10. DNCE – “Cake By the Ocean” (#18)
Similarly, pop group DNCE’s “Cake By the Ocean” is elevated by a moment of inspiration. For its first verse and chorus, “Cake By the Ocean” glides along as a tightly-wound dance track with no trace amount of Gorillaz in its DNA, but the second verse has this extra funk guitar come crashing in that adds some extra hip sway. On later listens, you hear that guitar tucked away in the hook, but it’s a satisfying extra kick every time it breaks into the verse. It’s a nice human touch; Maroon 5 wouldn’t have thought of that shit back when they were still a real band. And “Cake By the Ocean” is already capable without it as a glistening dance jam that embraces its himbo nature with Joe Jonas’ sighing vocals and sexy dancefloor dude falsetto. That “Cake By the Ocean” gets its name from what the band’s Swedish producers would mistakenly call Sex On The Beach says everything you need to know: this song’s a sugar rush of dumb dancefloor fun in the best way.

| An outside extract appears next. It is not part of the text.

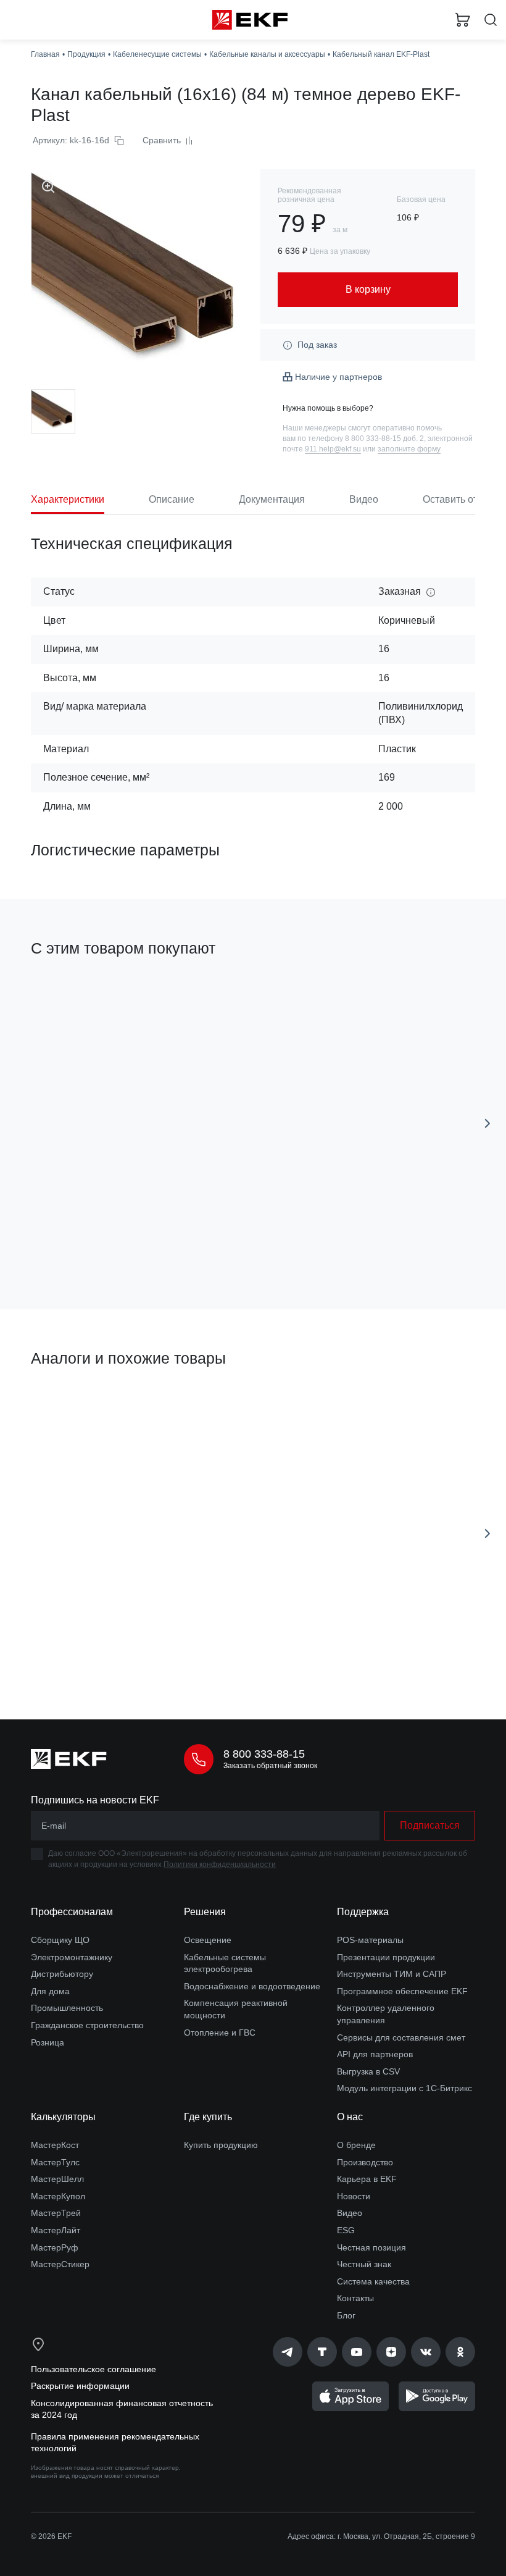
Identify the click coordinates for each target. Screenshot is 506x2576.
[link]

9. The Weeknd feat. Daft Punk – “Starboy” (#58)
I bagged on The Weeknd a a bit ago for refusing to move out of his lane, but the counter to my argument is that sometimes, Abel Tesfaye really knows how to make that lane pop. “Starboy” marks one of the relatively few times on the album of the same name that Tesfaye sounds inspired, and here, you can see him strike back against his own fame. After radio-friendly singles “Can’t Feel My Face,” “In the Night,” and even “The Hills,” “Starboy” is downright cold. With its pulsating bass and spaceship drums (care of Daft Punk themselves) and with flourishes like the flute on the chorus and sleek piano throughout, “Starboy” sounds like the millions and millions of dollars Tesfaye boasts about spending. And not only is Tesfaye spending all this money, he’s very quick to point out that you aren’t. You aren’t the one buying cars just to fuck with someone else, you aren’t the one pulling hot women, you aren’t the one doing grade-A blow while feeling like shit in a lavish house: he is. And you’re the one who made him famous, so what the fuck did you expect? The Weeknd often shoots for dark and vicious and misses the mark, but the well-heeled villainy on “Starboy?” He’s earned it.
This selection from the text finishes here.